____ 文書の抜粋

意味のわからない主人公に終始翻弄された。

登場人物の気持ちの吐露が薄っぺらくて甘い。狙いなんだろうけどもやもやする。
誰もちゃんと吐露しないの、なんで。

ちゃんと傷ついて、ちゃんと悲しんで、ちゃんと怒って、ちゃんとどうにかなっちゃってくれれば良いのに。

こっちがどうにかなるわって思ったけど、現実実際、私もそんなもん。

感情なんて、心なんて、在って無いに等しいよね。

最近は、言葉がうまく出てこないし、最近ことを覚えていられない。
誰とどこに行ってどんな話をしてどんな気持ちだったのかすら、すぐに脳や心から剥がれ落ちてく。
そのくせ過去のことばかり鮮明に思い出して囚われて。
あの頃、あの時、言えなかった言葉や、否定しなかった誤解とか、言わなかった真実とか、諦めた和解とか、信じられないくらい傷ついた事を残酷なくらいに脳が再生して。でもそんな事はどうでもよくて。
それよりもっと辛いのは、数少ない幸せな思い出の方がより鮮明に再生されること。香りとか、吹いてた風とか、流れる空気とか、声とか表情とか。
そっちの方がとても残酷。

「まぁ、頑張りましょう」

なんて、私は言わない。

取ってつけたような希望なんか、私には必要ない。人は、絶望すれば絶望するほど強くなるから。だから私は強い、頑張んなくったって、強くいられる。
だから彼女みたいに、来るかもわからない小さな希望ある未来に縋ったりしない。

人生なんて、最悪な不幸くらいがラッキーに決まってる。

________
____ 収集データ

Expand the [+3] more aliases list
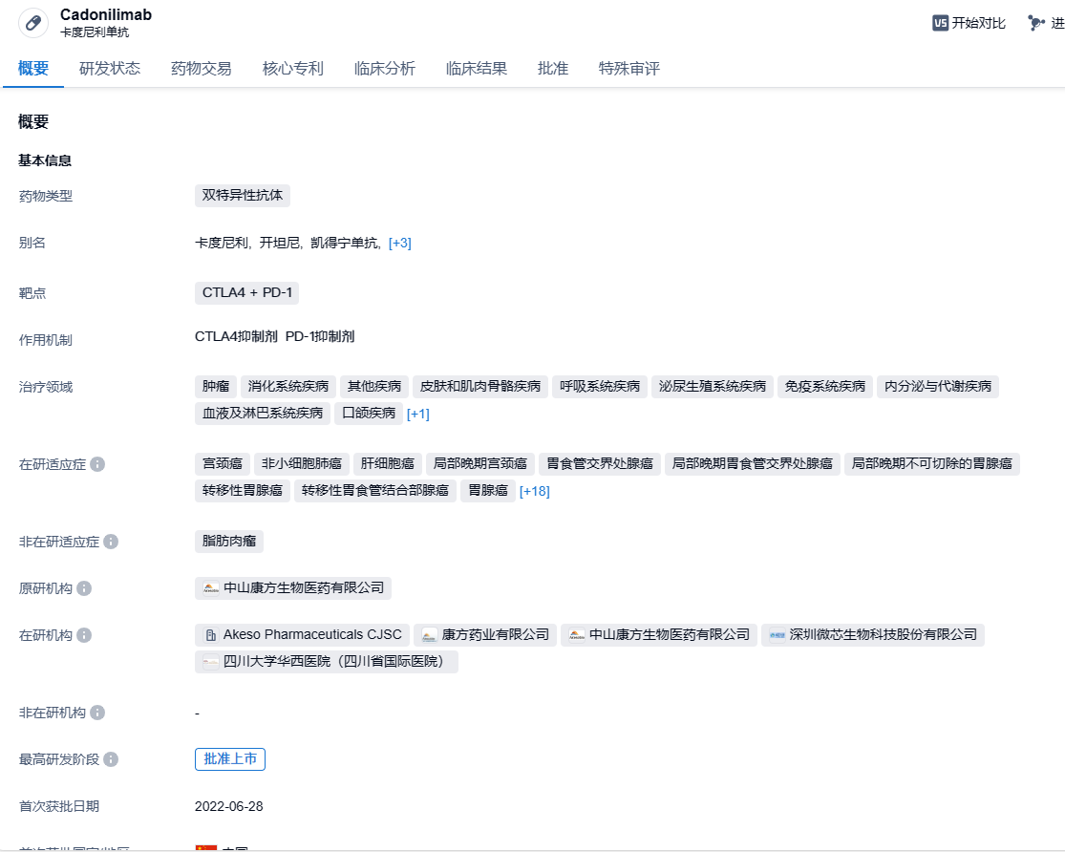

________

課題の目的 - 文書の抜粋で、つらい過去がよみがえることよりも「もっと辛い」とされているのは何ですか。 このデータは文書の抜粋とは関係がありません。

演習の結果 - 数少ない幸せな思い出のほうが、より鮮明に再生されることです。